Cultura

Un buen encierro de Macandro deja en evidencia a los novilleros

El interés de la tarde recaía en la repetición del novillero cordobés Ignacio González que había derrochado entrega, también muchas carencias, en su debut maestrante del pasado día catorce. Y al final sólo se hablaba de las grandes posibilidades de la novillada de Macandro, globalmente mansa y abanta, muy en Núñez, pero de excelente condición en el último tercio

el 16 sep 2009 / 04:37 h.

El interés de la tarde recaía en la repetición del novillero cordobés Ignacio González que había derrochado entrega, también muchas carencias, en su debut maestrante del pasado día catorce. Y al final sólo se hablaba de las grandes posibilidades de la novillada de Macandro, globalmente mansa y abanta, muy en Núñez, pero de excelente condición en el último tercio

Y el caso es que González volvió a mostrar que se queda quieto, que busca toro en todas partes pero que no llega a resolver la papeleta. Su primero, manso y abanto de salida como todo el encierro, embestía con importancia pero amagando con rajarse.

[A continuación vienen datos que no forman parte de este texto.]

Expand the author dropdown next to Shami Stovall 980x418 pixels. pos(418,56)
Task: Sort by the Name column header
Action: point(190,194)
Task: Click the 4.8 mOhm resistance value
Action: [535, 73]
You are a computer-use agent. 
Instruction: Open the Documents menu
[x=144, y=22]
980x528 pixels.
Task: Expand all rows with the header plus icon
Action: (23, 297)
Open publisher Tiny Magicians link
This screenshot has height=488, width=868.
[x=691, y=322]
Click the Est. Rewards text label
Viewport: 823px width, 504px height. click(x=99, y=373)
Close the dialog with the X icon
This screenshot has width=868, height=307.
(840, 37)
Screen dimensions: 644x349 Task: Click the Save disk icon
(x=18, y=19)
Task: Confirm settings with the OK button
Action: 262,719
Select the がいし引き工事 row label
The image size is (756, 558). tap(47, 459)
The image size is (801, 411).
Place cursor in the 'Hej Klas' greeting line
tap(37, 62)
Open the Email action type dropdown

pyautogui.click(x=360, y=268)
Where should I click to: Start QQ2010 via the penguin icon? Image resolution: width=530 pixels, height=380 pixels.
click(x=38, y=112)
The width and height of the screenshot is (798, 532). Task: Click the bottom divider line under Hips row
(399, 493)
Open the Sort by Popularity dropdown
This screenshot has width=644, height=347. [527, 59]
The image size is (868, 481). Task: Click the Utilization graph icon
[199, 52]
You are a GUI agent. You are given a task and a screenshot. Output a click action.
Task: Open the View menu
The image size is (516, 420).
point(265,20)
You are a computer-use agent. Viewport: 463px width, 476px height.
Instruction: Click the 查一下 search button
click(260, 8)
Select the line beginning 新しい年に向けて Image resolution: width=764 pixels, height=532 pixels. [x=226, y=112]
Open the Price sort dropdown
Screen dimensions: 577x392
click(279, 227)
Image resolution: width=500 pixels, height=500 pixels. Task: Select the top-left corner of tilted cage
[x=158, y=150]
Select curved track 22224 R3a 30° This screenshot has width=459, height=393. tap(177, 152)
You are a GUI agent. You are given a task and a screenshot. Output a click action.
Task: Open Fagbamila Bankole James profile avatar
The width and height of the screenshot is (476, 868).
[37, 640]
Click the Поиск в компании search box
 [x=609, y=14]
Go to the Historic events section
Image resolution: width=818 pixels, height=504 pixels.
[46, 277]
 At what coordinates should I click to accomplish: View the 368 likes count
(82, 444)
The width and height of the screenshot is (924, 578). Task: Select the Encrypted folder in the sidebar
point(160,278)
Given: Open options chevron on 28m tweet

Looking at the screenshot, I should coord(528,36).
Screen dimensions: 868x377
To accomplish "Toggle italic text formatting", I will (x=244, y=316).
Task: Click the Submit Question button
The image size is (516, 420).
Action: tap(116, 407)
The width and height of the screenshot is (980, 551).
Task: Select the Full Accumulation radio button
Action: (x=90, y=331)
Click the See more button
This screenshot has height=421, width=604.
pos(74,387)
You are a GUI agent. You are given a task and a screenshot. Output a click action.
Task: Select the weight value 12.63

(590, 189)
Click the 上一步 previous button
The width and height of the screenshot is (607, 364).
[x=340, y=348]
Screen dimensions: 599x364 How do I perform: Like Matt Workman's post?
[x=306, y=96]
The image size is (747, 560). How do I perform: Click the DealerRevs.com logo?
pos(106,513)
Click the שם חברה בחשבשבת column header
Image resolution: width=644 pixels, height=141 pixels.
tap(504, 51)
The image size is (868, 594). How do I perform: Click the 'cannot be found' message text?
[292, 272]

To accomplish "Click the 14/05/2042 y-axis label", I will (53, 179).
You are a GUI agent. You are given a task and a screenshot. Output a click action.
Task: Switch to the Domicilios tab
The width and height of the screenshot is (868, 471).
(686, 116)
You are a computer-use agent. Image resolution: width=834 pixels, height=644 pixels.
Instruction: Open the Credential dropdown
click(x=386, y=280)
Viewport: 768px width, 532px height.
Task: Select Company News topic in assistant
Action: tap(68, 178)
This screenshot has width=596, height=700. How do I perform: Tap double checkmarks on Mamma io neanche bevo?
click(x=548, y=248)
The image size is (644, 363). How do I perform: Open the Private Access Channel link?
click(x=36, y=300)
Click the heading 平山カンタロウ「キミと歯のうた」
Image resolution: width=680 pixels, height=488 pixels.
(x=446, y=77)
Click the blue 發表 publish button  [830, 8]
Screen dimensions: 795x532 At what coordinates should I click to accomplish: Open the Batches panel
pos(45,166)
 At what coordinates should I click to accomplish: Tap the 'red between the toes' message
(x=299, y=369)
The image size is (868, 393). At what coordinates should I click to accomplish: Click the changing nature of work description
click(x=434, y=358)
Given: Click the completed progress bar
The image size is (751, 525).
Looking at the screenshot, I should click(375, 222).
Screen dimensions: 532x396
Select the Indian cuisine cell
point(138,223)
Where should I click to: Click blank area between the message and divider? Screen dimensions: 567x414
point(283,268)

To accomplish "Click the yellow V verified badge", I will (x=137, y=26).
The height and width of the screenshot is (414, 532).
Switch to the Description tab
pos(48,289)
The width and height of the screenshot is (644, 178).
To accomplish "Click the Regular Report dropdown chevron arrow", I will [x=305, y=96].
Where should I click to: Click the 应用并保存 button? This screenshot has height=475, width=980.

Sinceramente resuelto a triunfar, a Ignacio González sí le faltó dominarlo por abajo y saber templarlo. En ese caso, además de su bien vendida entrega, habría surgido el toreo.

Le quedaba el quinto, tan noble como sus hermanos, y con el que confirmó lo que veníamos diciendo hace una semana: que es todo ganas pero no resuelve. A la faena le faltó hilo y estructura aunque tuvo su cima en una serie diestra bien construída, ligada y maciza que no tuvo continuidad. Eso sí, el toro se había empleado en varas y acusó el castigo, aplomándose progresivamente. Sea como sea, a González le quedan cosas por mejorar.

Sandra Moscoso tampoco fue capaz de acoplarse con el primero de la tarde. Pronto en la muleta, algo brutín en los embroques, quedó inédito por la falta de seguridad y compromiso de la novillera, que tiró de oficio para instrumentar una faena falta de ajuste que sólo se templo en un puñadito de naturales.

Había que cruzarse y a la torera le costaba mucho y así se demostró con el nobilísimo cuarto, en el que mezcló dudas y tiempos muertos con un puñado de muletazos aceptables que no lograron apurar la calidad del novillo. Con el sexto, noble y algo soso, volvió a moverse en la periferia naufragando con los aceros. Vista.

A Juan Mari Rodríguez, un muchacho talludito de llamativa gestualidad le faltó el aplomo necesario para domeñar la vibrante, honda y entregada embestida del segundo de la tarde, que regalaba cortijos por el pitón izquierdo. Su insolvencia con la espada le acabó costando una fea cogida. ¿Le merecía la pena sufrir una desgracia sin verdadera aptitud para ser torero? Urge tomar medidas en el asunto.